Repeat the listing between the line containing "is (488, 712)." and the line containing "notice-message: Storage 기능을 사용하려면 프로젝트의 결제 요금제를 업그레이드하세요… is", inclusive, word for word and without the pictures.

MATERIAL FOR THE TASK>
────

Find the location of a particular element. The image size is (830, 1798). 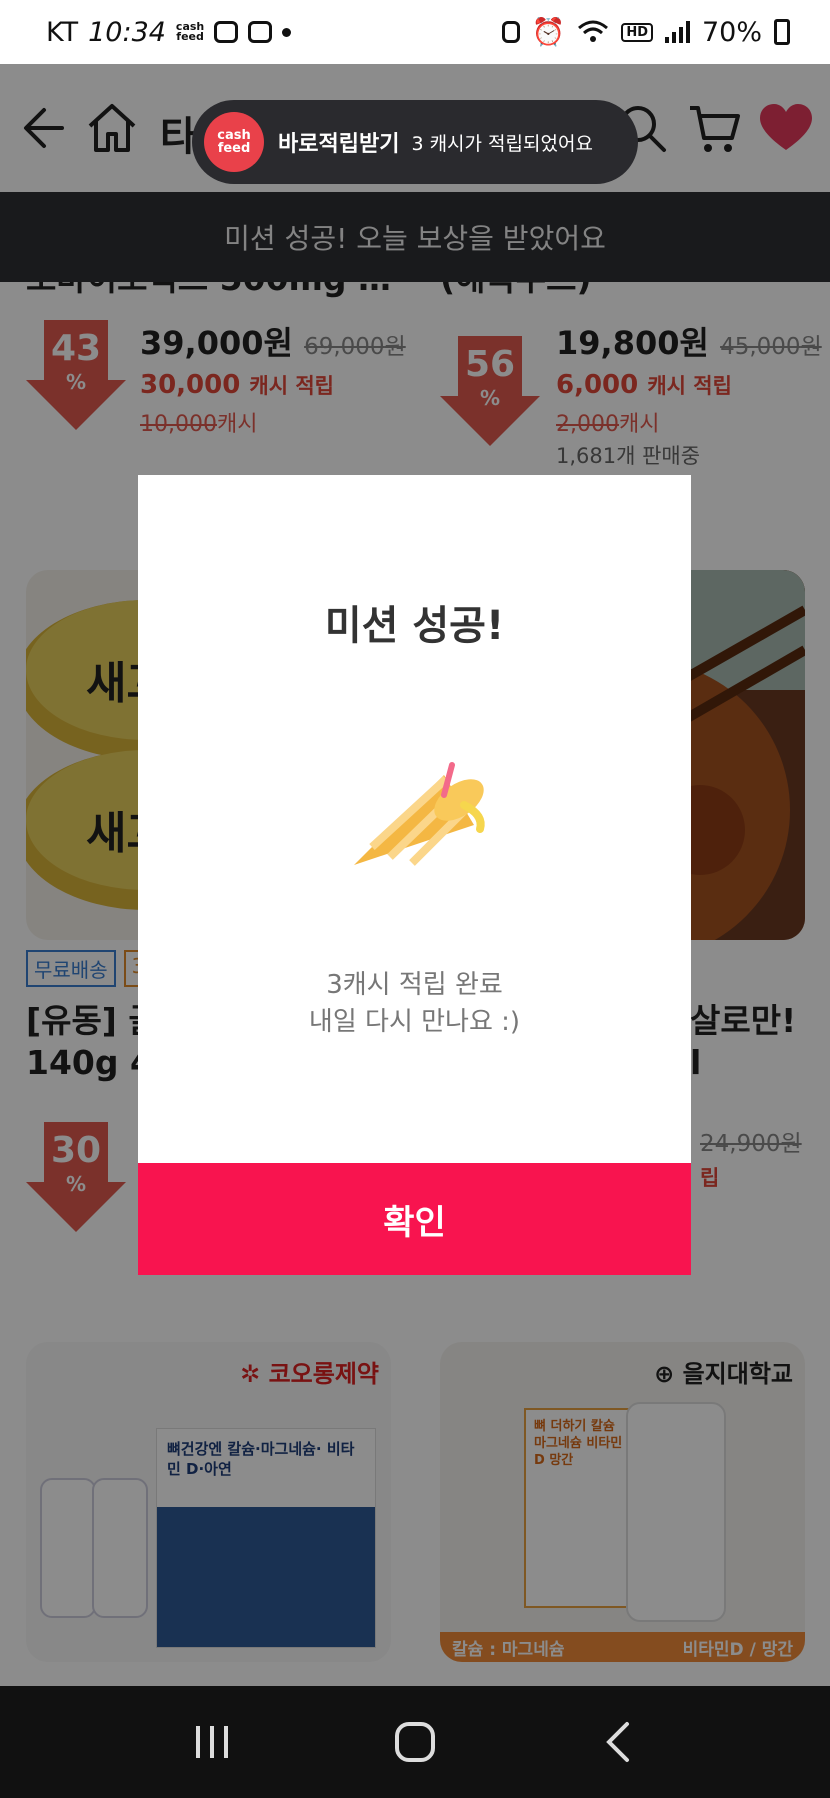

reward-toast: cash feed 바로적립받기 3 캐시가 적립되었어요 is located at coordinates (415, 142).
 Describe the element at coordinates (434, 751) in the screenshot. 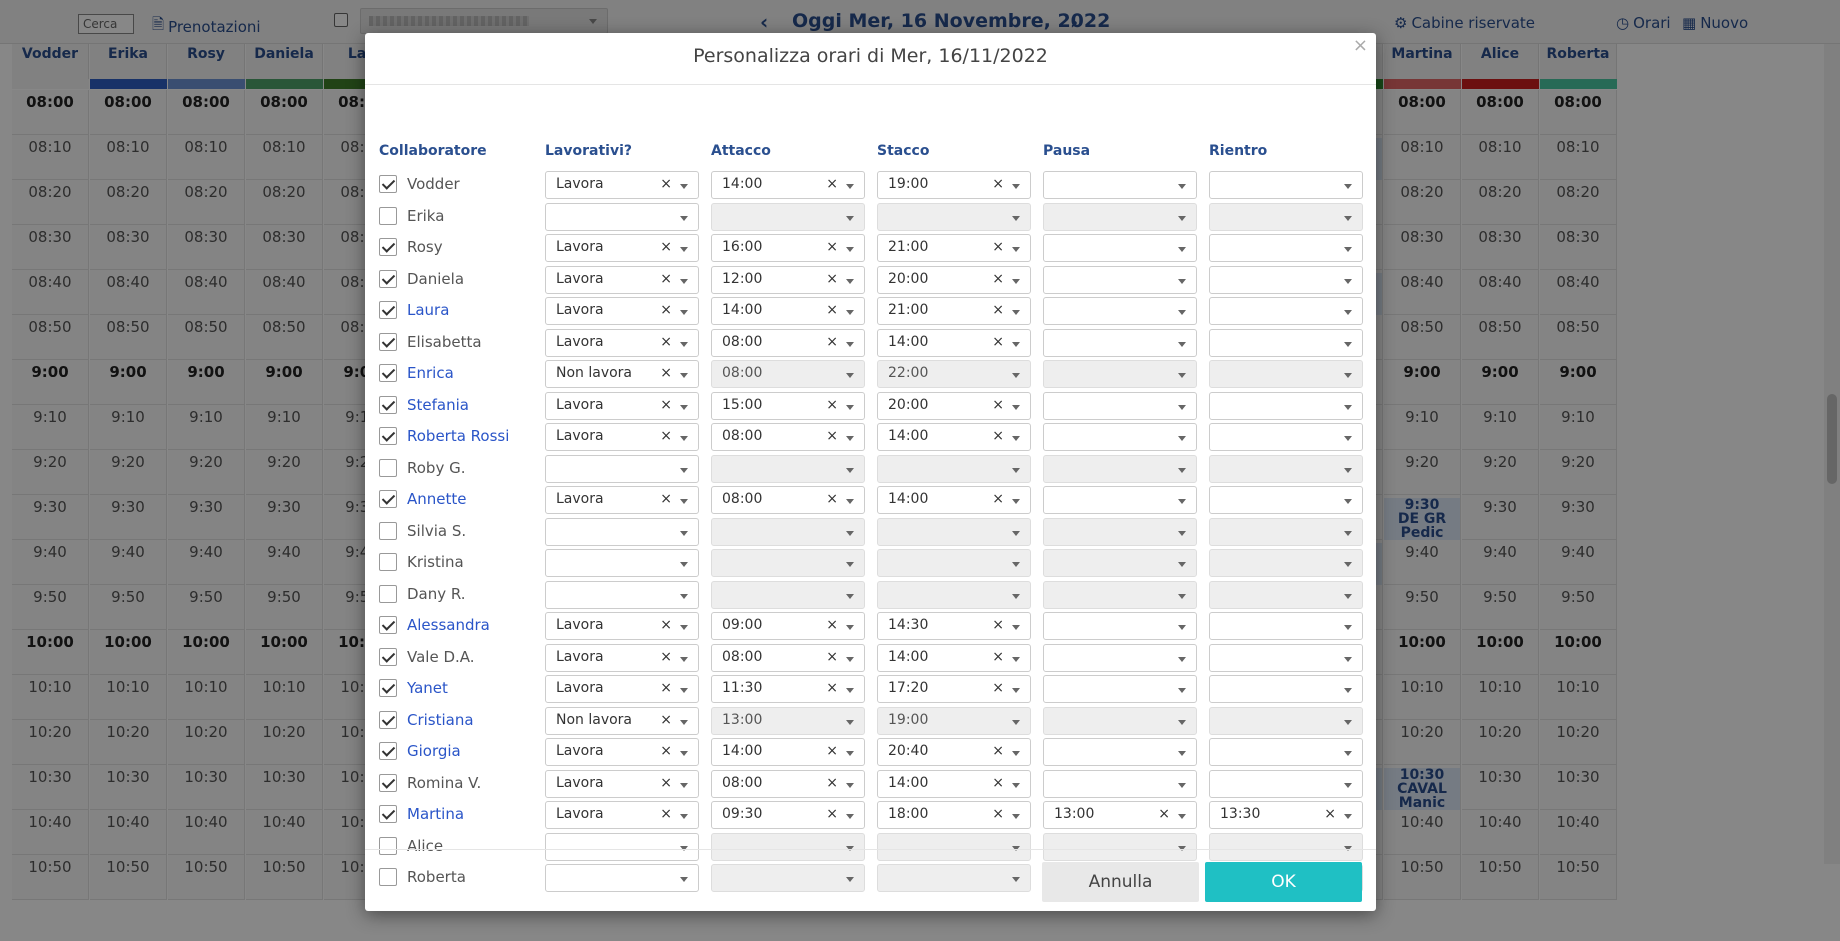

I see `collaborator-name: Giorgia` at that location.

────

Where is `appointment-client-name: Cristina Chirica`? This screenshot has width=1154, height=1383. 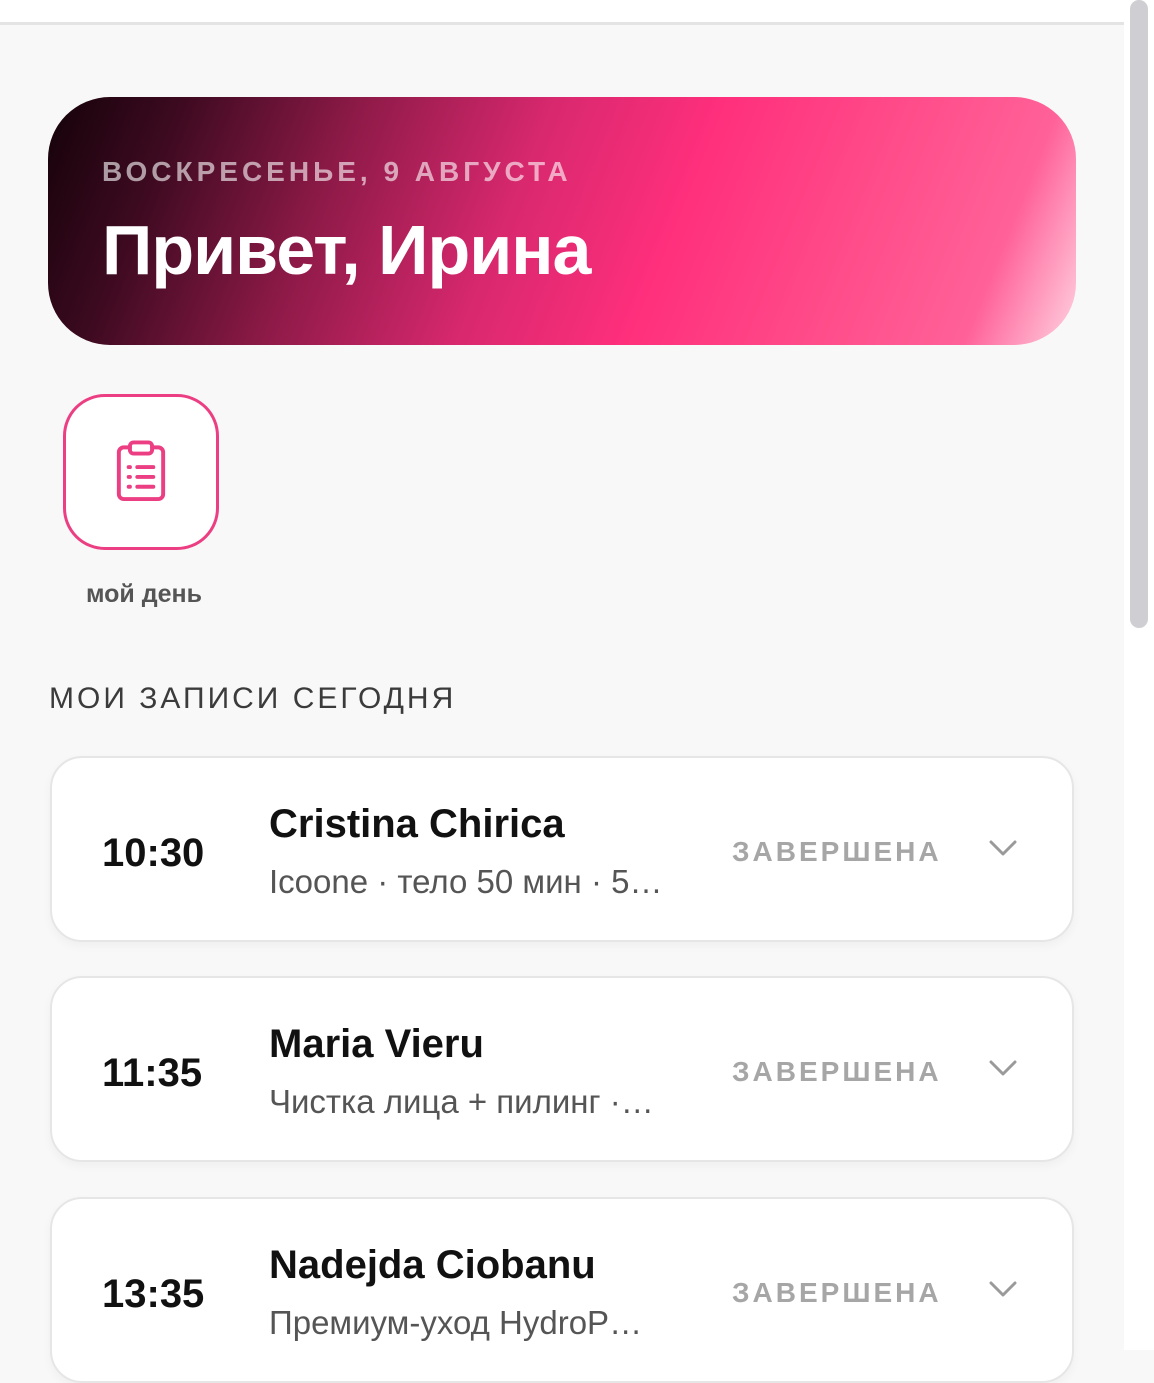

────

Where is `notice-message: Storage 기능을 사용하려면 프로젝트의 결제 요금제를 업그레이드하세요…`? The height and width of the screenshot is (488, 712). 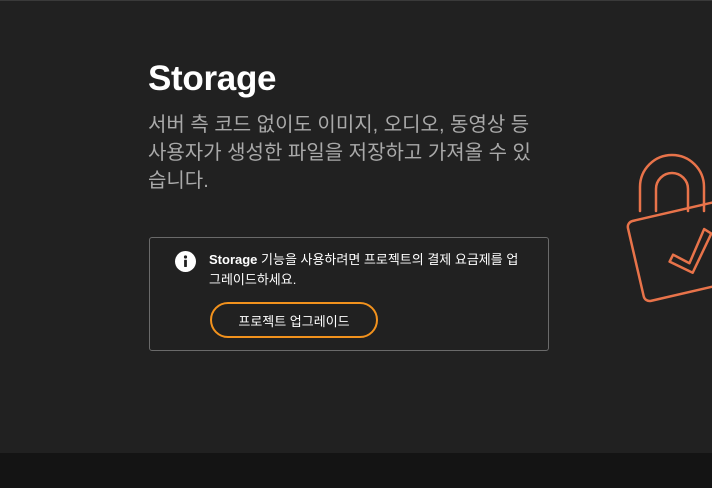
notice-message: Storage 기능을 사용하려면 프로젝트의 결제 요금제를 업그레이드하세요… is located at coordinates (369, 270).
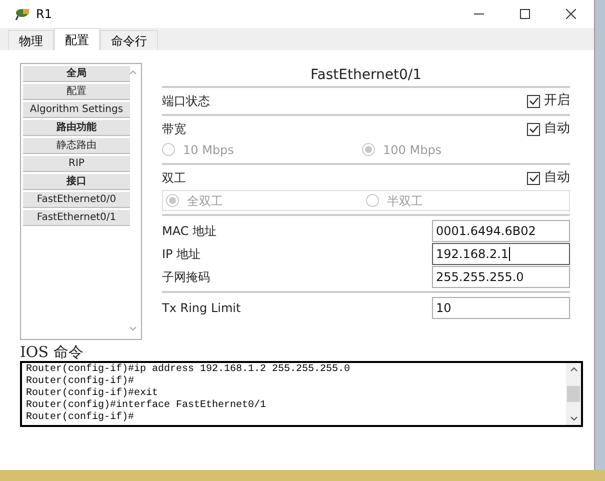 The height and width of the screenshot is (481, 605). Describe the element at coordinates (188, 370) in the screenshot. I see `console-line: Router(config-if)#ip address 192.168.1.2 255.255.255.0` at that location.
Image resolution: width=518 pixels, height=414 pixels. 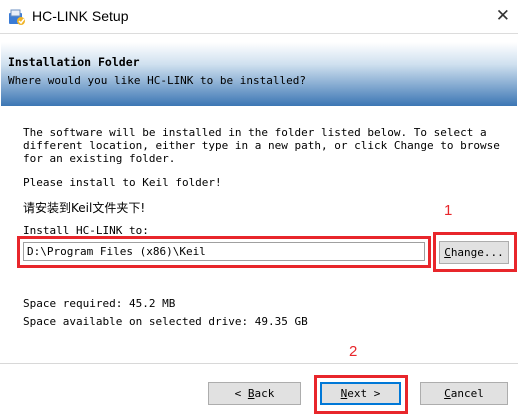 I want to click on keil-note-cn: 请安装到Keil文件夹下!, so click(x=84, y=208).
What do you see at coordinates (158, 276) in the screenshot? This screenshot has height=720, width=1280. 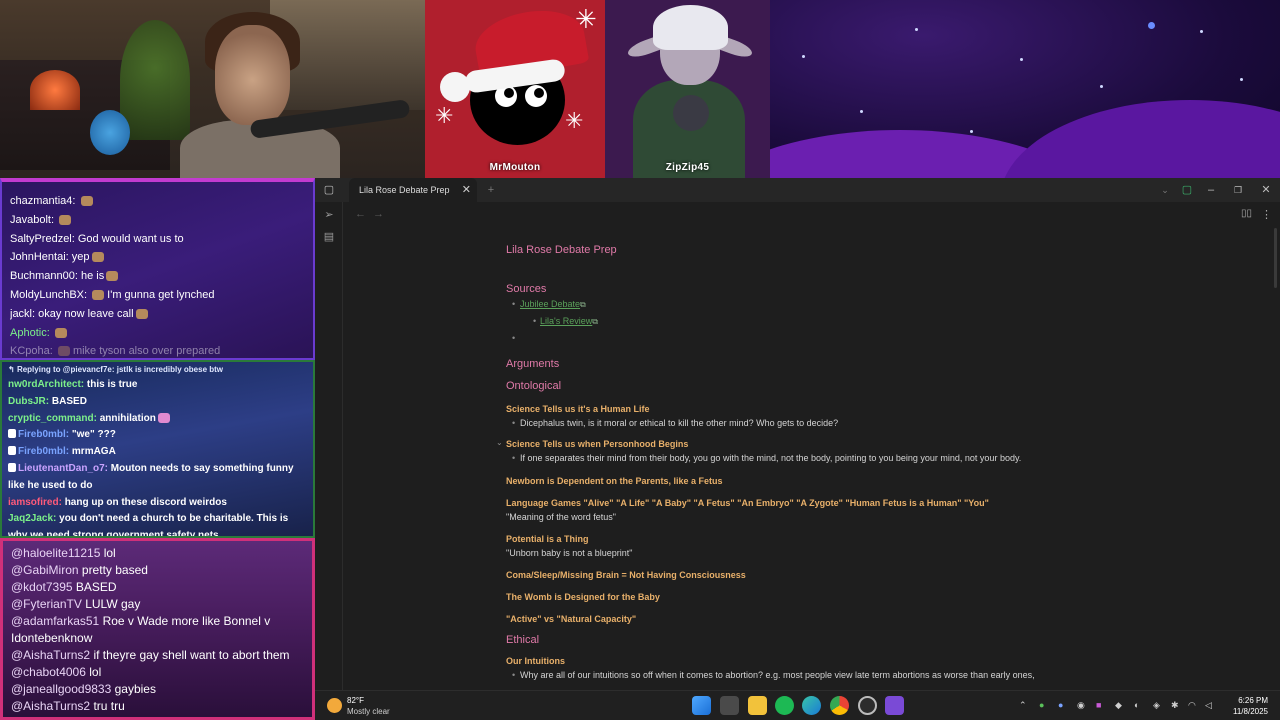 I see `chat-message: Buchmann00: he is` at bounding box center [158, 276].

────

SOLUTION>
Where is `notice-message: Storage 기능을 사용하려면 프로젝트의 결제 요금제를 업그레이드하세요…`? The height and width of the screenshot is (488, 712). 
notice-message: Storage 기능을 사용하려면 프로젝트의 결제 요금제를 업그레이드하세요… is located at coordinates (369, 270).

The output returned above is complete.